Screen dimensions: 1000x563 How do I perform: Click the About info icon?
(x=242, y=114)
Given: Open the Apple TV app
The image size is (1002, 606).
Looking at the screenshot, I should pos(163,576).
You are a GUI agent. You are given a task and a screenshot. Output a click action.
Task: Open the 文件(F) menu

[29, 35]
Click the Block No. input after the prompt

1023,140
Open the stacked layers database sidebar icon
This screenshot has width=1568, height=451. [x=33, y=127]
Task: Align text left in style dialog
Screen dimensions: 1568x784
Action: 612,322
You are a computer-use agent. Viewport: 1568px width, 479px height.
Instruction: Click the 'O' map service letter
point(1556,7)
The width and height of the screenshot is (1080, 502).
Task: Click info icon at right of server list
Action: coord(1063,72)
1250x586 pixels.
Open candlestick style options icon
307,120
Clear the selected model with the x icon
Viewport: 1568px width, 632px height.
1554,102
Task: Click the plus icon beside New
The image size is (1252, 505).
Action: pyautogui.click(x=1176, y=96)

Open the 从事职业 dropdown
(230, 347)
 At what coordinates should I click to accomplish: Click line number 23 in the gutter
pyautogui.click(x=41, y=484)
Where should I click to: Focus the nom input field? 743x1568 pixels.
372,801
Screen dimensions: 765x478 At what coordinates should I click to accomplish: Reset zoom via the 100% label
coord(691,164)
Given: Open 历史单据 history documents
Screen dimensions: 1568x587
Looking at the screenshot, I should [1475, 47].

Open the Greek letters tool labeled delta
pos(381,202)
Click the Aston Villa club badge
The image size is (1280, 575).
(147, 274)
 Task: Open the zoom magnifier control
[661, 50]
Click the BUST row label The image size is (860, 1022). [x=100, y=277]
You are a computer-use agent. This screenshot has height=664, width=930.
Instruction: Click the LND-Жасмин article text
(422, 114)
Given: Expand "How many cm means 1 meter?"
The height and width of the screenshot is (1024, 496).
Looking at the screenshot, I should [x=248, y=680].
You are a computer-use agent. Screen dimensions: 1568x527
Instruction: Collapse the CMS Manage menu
——————
GOAL OF THE EXERCISE:
After reading through the material, print all of it again exactly.

SOLUTION TO THIS TASK:
Screen dimensions: 1000x563 How do I perform: Click the About info icon?
(x=242, y=114)
Given: Open the Apple TV app
The image size is (1002, 606).
Looking at the screenshot, I should pos(163,576).
You are a GUI agent. You are given a task and a screenshot. Output a click action.
Task: Open the 文件(F) menu

[29, 35]
Click the Block No. input after the prompt

1023,140
Open the stacked layers database sidebar icon
This screenshot has width=1568, height=451. [x=33, y=127]
Task: Align text left in style dialog
Screen dimensions: 1568x784
Action: 612,322
You are a computer-use agent. Viewport: 1568px width, 479px height.
Instruction: Click the 'O' map service letter
point(1556,7)
The width and height of the screenshot is (1080, 502).
Task: Click info icon at right of server list
Action: coord(1063,72)
1250x586 pixels.
Open candlestick style options icon
307,120
Clear the selected model with the x icon
Viewport: 1568px width, 632px height.
1554,102
Task: Click the plus icon beside New
The image size is (1252, 505).
Action: pyautogui.click(x=1176, y=96)

Open the 从事职业 dropdown
(230, 347)
 At what coordinates should I click to accomplish: Click line number 23 in the gutter
pyautogui.click(x=41, y=484)
Where should I click to: Focus the nom input field? 743x1568 pixels.
372,801
Screen dimensions: 765x478 At what coordinates should I click to accomplish: Reset zoom via the 100% label
coord(691,164)
Given: Open 历史单据 history documents
Screen dimensions: 1568x587
Looking at the screenshot, I should [1475, 47].

Open the Greek letters tool labeled delta
pos(381,202)
Click the Aston Villa club badge
The image size is (1280, 575).
(147, 274)
 Task: Open the zoom magnifier control
[661, 50]
Click the BUST row label The image size is (860, 1022). [x=100, y=277]
You are a computer-use agent. This screenshot has height=664, width=930.
Instruction: Click the LND-Жасмин article text
(422, 114)
Given: Expand "How many cm means 1 meter?"
The height and width of the screenshot is (1024, 496).
Looking at the screenshot, I should [x=248, y=680].
You are a computer-use agent. Screen dimensions: 1568x527
Instruction: Collapse the CMS Manage menu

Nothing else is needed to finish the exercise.